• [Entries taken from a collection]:
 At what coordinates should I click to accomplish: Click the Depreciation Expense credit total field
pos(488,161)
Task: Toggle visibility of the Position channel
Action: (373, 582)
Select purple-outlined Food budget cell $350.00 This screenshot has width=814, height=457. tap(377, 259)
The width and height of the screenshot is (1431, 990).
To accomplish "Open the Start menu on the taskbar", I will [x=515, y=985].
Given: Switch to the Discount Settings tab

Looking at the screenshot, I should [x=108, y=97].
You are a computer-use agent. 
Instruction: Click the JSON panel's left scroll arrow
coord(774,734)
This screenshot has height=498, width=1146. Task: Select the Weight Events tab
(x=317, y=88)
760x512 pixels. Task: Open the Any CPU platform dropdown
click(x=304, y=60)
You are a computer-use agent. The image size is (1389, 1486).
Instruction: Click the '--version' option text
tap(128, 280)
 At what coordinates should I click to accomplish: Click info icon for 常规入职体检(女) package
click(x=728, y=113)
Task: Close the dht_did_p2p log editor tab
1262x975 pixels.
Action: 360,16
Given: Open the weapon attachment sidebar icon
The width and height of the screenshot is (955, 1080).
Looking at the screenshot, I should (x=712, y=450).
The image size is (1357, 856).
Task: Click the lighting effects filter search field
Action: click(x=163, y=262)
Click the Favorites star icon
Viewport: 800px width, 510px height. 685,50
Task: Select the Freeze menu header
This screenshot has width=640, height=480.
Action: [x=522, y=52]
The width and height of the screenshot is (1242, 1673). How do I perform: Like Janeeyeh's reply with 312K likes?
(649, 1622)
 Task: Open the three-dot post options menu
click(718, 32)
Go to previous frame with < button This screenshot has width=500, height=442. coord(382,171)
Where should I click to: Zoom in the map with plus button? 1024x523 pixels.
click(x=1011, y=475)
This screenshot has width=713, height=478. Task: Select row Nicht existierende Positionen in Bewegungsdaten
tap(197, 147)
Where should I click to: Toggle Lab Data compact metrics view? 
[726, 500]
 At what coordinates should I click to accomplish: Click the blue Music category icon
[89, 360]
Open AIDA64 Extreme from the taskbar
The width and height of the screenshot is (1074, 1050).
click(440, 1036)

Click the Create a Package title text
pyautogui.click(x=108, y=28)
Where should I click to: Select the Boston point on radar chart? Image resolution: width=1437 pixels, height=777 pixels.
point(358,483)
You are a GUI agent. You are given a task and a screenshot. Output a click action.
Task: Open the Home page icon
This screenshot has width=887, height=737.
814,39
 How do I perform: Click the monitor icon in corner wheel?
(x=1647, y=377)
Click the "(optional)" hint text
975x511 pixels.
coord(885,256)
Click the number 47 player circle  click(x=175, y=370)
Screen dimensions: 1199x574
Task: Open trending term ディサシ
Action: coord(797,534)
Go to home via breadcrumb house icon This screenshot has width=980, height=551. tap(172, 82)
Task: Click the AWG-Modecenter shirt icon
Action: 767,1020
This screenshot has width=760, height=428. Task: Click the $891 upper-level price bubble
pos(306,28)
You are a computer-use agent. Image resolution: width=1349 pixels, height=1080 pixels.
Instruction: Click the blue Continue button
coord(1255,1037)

• [EXERCISE DIRECTIONS]: Please repeat the lines above exactly, beginning with the line that contains "This screenshot has width=760, height=428." and ending with the final one.

• [RESPONSE BELOW]:
This screenshot has width=760, height=428. Task: Click the $891 upper-level price bubble
pos(306,28)
You are a computer-use agent. Image resolution: width=1349 pixels, height=1080 pixels.
Instruction: Click the blue Continue button
coord(1255,1037)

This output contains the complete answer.